No NULLs, yet invalid byte sequence for encoding "UTF8": 0x00

Question 1

I've spent the last 8 hours trying to import the output of 'mysqldump --compatible=postgresql' into PostgreSQL 8.4.9, and I've read at least 20 different threads here and elesewhere already about this specific problem, but found no real usable answer that works.

MySQL 5.1.52 data dumped:

mysqldump -u root -p --compatible=postgresql --no-create-info --no-create-db --default-character-set=utf8 --skip-lock-tables rt3 > foo

PostgreSQL 8.4.9 server as destination

Loading the data with 'psql -U rt_user -f foo' is reporting (many of these, here's one example):

psql:foo:29: ERROR: invalid byte sequence for encoding "UTF8": 0x00
HINT: This error can also happen if the byte sequence does not match the encoding expected by the server, which is controlled by "client_encoding".
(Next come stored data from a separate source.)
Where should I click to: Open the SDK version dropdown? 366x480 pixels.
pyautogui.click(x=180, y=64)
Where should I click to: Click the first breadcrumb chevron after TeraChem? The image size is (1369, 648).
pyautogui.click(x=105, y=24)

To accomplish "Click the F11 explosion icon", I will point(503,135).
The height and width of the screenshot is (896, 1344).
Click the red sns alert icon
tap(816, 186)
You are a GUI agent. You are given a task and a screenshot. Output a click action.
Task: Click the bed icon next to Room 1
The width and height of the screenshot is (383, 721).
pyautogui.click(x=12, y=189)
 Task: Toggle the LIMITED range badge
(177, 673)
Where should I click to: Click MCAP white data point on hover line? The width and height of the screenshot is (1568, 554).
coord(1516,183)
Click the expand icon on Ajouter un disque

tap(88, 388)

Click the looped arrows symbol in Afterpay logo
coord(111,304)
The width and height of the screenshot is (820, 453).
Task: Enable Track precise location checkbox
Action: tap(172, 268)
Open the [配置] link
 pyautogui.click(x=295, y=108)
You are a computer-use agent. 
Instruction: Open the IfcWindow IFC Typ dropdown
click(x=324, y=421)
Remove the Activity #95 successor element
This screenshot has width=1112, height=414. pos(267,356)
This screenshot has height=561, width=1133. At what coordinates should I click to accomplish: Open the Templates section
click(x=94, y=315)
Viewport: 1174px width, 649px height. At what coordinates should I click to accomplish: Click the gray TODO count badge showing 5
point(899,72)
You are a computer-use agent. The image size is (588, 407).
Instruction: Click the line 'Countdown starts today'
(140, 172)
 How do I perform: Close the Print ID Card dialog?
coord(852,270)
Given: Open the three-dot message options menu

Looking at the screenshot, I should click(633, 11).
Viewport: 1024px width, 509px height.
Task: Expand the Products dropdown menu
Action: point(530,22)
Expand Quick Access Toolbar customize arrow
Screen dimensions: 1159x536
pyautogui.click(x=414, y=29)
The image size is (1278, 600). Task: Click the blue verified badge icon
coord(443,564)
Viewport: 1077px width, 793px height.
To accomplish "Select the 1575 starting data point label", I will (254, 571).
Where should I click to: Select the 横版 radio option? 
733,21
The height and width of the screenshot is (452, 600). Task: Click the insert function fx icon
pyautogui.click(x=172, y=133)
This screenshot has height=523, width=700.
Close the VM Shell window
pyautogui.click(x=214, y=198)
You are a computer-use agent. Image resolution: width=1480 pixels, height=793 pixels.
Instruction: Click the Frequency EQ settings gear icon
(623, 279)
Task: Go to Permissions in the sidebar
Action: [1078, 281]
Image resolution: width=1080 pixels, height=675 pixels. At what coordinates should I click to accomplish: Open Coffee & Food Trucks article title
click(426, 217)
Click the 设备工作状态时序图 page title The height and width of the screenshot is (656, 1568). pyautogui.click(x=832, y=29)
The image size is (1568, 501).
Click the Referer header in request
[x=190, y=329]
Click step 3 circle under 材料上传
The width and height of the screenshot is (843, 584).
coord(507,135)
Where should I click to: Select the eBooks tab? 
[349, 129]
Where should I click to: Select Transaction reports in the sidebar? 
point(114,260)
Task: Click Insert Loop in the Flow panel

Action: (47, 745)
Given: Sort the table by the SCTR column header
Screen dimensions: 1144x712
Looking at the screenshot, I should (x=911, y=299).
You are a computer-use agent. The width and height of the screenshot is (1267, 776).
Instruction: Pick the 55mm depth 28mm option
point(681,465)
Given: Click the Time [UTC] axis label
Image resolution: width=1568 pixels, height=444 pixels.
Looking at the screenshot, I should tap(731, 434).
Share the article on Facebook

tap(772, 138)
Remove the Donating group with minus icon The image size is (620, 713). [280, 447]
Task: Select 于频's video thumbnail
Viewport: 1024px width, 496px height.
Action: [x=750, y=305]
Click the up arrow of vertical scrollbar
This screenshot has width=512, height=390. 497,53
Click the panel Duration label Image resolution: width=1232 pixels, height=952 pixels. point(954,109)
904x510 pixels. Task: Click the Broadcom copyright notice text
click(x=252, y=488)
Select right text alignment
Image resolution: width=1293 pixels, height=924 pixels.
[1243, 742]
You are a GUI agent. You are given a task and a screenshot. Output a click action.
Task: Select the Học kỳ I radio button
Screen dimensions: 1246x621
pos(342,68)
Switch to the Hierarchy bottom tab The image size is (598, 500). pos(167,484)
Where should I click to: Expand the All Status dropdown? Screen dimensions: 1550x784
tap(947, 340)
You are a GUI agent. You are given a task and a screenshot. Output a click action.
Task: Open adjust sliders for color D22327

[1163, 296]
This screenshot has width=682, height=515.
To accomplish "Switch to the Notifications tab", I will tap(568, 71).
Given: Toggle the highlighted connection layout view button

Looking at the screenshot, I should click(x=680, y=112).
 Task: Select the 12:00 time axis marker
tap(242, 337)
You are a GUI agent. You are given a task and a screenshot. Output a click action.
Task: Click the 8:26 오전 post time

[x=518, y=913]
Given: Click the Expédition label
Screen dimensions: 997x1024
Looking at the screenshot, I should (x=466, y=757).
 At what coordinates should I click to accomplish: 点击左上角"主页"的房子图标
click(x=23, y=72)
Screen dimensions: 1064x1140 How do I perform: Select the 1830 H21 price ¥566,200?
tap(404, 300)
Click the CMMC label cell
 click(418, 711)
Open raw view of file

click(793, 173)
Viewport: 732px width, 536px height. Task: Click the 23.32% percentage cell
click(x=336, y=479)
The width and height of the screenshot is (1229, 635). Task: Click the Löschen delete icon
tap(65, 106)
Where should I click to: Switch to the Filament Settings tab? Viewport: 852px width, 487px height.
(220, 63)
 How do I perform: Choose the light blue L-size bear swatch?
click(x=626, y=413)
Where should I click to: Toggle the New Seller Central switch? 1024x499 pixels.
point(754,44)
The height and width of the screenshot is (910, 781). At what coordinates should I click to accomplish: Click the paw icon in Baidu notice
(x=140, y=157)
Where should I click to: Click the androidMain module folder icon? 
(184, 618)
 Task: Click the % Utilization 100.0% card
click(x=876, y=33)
According the following, there are no NULL (0x00) characters in the input file.

database-dumps:rcf-temp1# sed 's/\x0/ /g' < foo > nonulls
database-dumps:rcf-temp1# sum foo nonulls
04730 2545610 foo
04730 2545610 nonulls
database-dumps:rcf-temp1# rm nonulls

Likewise, another check with Perl shows no NULLs:

database-dumps:rcf-temp1# perl -ne '/000円/ and print;' foo
database-dumps:rcf-temp1#

As the "HINT" in the error mentions, I have tried every possible way to set 'client_encoding' to 'UTF8', and I succeed but it has no effect toward solving my problem.

database-dumps:rcf-temp1# psql -U rt_user --variable=client_encoding=utf-8 -c "SHOW client_encoding;" rt3
 client_encoding
-----------------
 UTF8
(1 row)
database-dumps:rcf-temp1#

Perfect, yet:

database-dumps:rcf-temp1# psql -U rt_user -f foo --variable=client_encoding=utf-8 rt3
...
psql:foo:29: ERROR: invalid byte sequence for encoding "UTF8": 0x00
HINT: This error can also happen if the byte sequence does not match the encoding expected by the server, which is controlled by "client_encoding".
...

Barring the "According to Hoyle" correct answer, which would be fantastic to hear, and knowing that I really don't care about preserving any non-ASCII characters for this seldom-referenced data, what suggestions do you have?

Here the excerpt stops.